Opgave A:
Welke kerk leidt volgens de tekst over Amerika-Canada het gereformeerd kerkelijk leven in Canada?
Opgave B:
Schrijf uit de tekst over Amerika-Canada het stuk van "Amerika-Canada" tot en met "een voorstelling is." letterlijk over.

Amerika-Canada
Het wordt wel duidelijk, wanneer wij de Amerikaanse bladen lezen, dat het gereformeerd kerkelijk leven in Canada wordt geleid door de Christelijke Gereformeerde Kerk in Amerika. Het is deze Kerk, die haar dollars daarheen zendt. Het is deze Kerk, die haar predikanten gaarne ziet heengaan naar dit arbeidsveld. En het is deze zelfde kerk, die haar invloedssfeer laat gelden in het handhaven der leeruitspraken van 1908.
Hier in Holland kunt ge horen, dat men zich daarover niet erg druk maakt, maar dat de emigranten wel zullen bepalen en beslissen, waarlangs de lijnen moeten getrokken.
De tijd zal leren, hoe naief zulk een voorstelling is.

Gegevens:

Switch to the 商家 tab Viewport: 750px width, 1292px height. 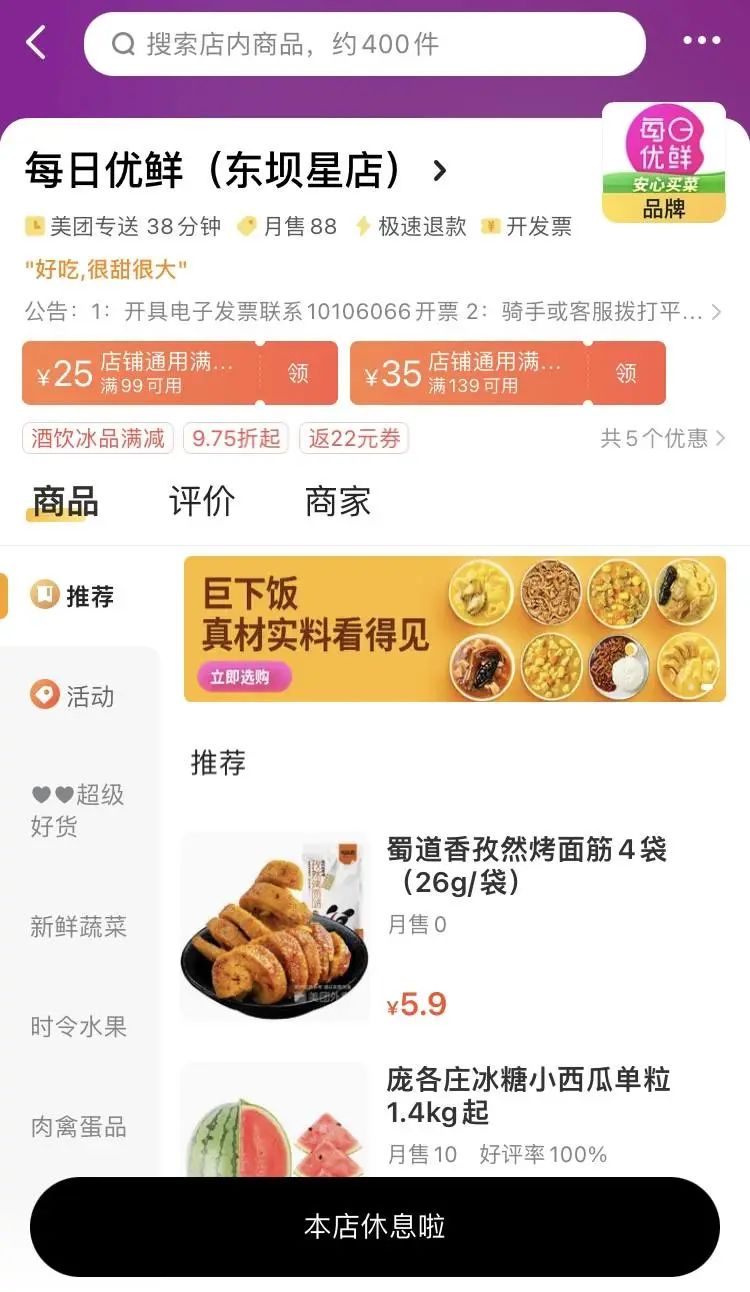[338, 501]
==
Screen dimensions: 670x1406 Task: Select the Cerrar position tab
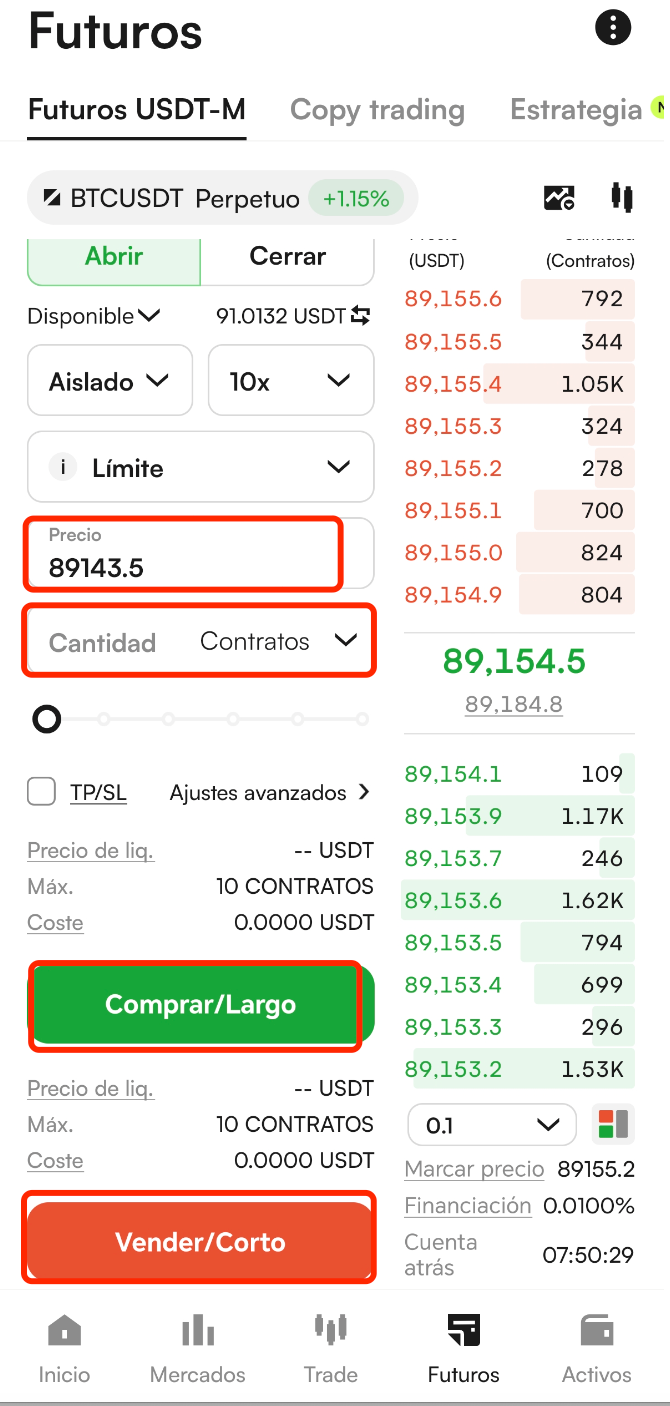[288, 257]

Antwoord A:
De Christelijke Gereformeerde Kerk in Amerika.

Antwoord B:
Amerika-Canada
Het wordt wel duidelijk, wanneer wij de Amerikaanse bladen lezen, dat het gereformeerd kerkelijk leven in Canada wordt geleid door de Christelijke Gereformeerde Kerk in Amerika. Het is deze Kerk, die haar dollars daarheen zendt. Het is deze Kerk, die haar predikanten gaarne ziet heengaan naar dit arbeidsveld. En het is deze zelfde kerk, die haar invloedssfeer laat gelden in het handhaven der leeruitspraken van 1908.
Hier in Holland kunt ge horen, dat men zich daarover niet erg druk maakt, maar dat de emigranten wel zullen bepalen en beslissen, waarlangs de lijnen moeten getrokken.
De tijd zal leren, hoe naief zulk een voorstelling is.